What is HIPAA?
HIPAA, an acronym for, Health Insurance Portability and Accountability Act, is a law passed by US Congress in 1996 with two main purposes: one, to enable American workers to retain health insurance coverage when changing or losing their job (the portability part), and two, to ensure the protection and confidentiality of health information (the accountability part).
HIPAA Rules
To achieve accountability among health care providers (e.g. doctors, dentists, etc.), health plan and health insurance organizations, and their associates (e.g. clearinghouses and cloud billing/storage providers), HIPAA defines three key rules:
- Privacy Rule: A set of privacy standards which dictate when PHI (Protected Health Information) may be used and disclosed.
- Security Rule: A set of safeguards that must be implemented to ensure the integrity, confidentiality, and availability of ePHI (Electronic Protected Health Information).
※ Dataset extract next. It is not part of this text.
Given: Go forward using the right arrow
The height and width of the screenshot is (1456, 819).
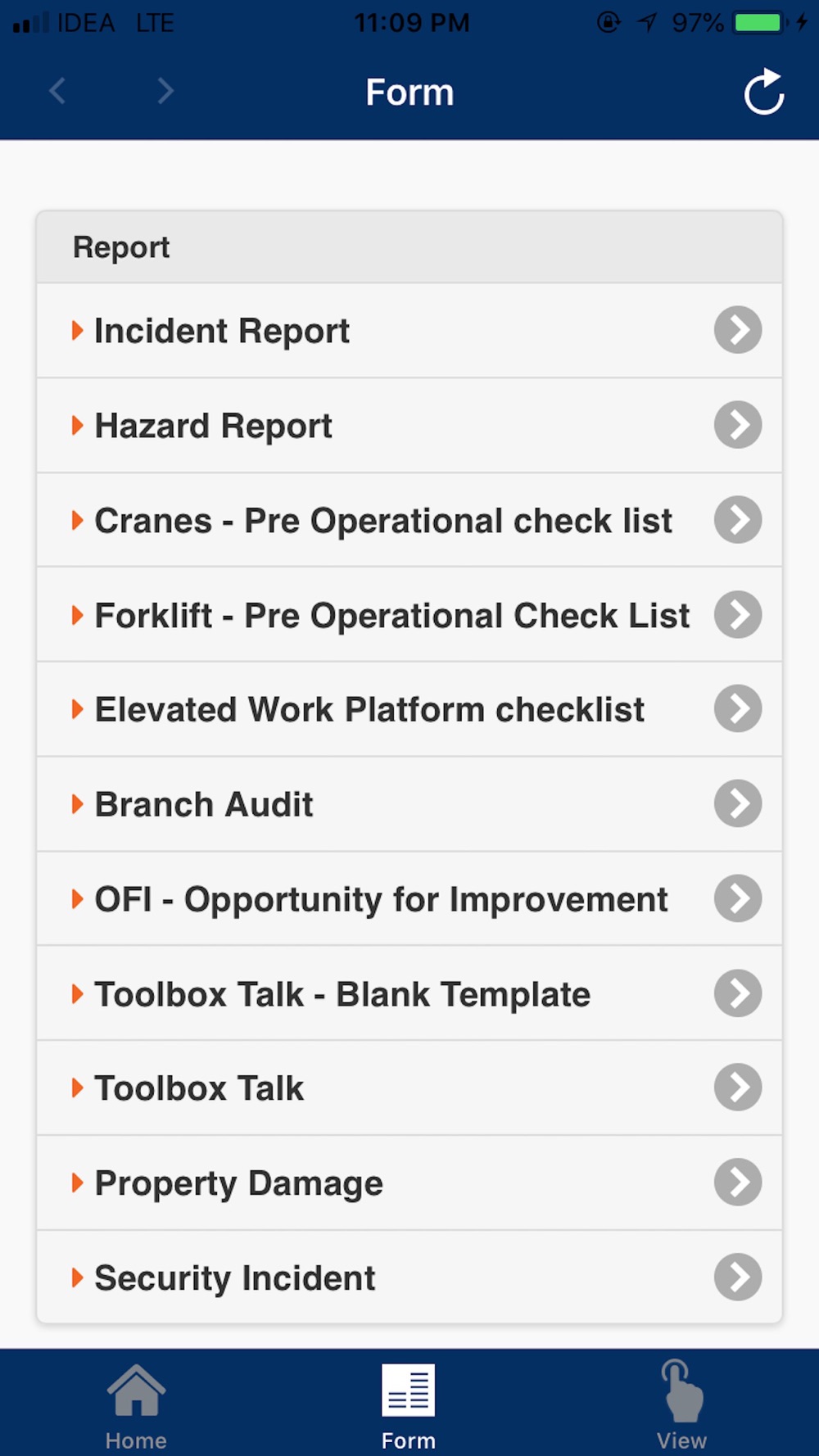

These include risk mitigation strategies with the use of IT security controls, physical security controls, and administrative controls.
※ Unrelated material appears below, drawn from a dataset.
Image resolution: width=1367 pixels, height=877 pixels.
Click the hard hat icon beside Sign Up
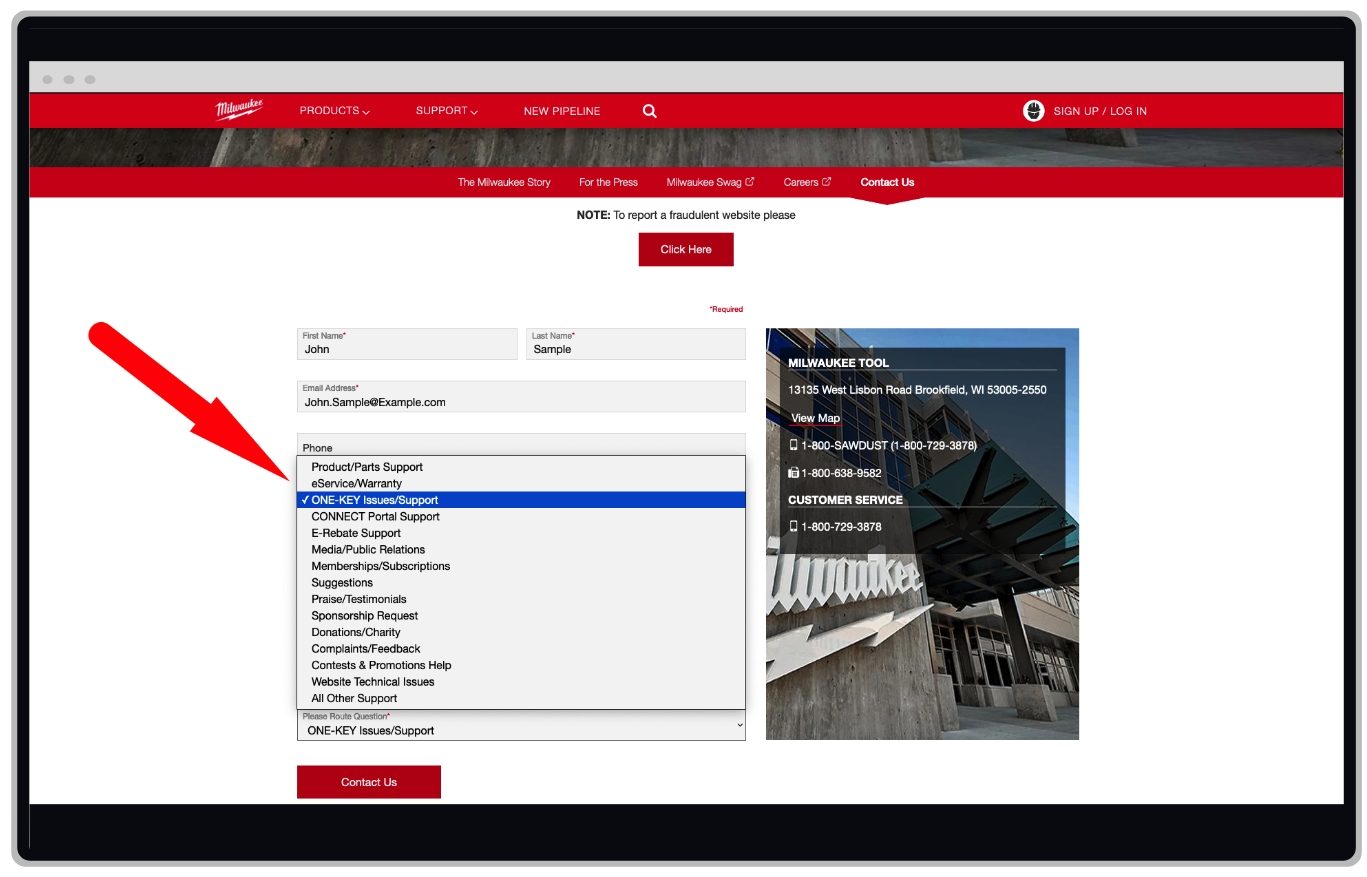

- Breach Notification Rule: A set of requirements on who to notify in the event of a security breach, and how. Typically, entities are required to notify all affected individuals and the US Department of Health and Human Services (HHS). In certain cases, media notification is also required.
In addition to mandating standardized mechanisms for electronic data interchange (EDI), HIPAA also requires that health care entities – including individuals, employers, health plans, and health care providers – be assigned a unique 10-digit identifier number, called an NPI (National Provider Identifier).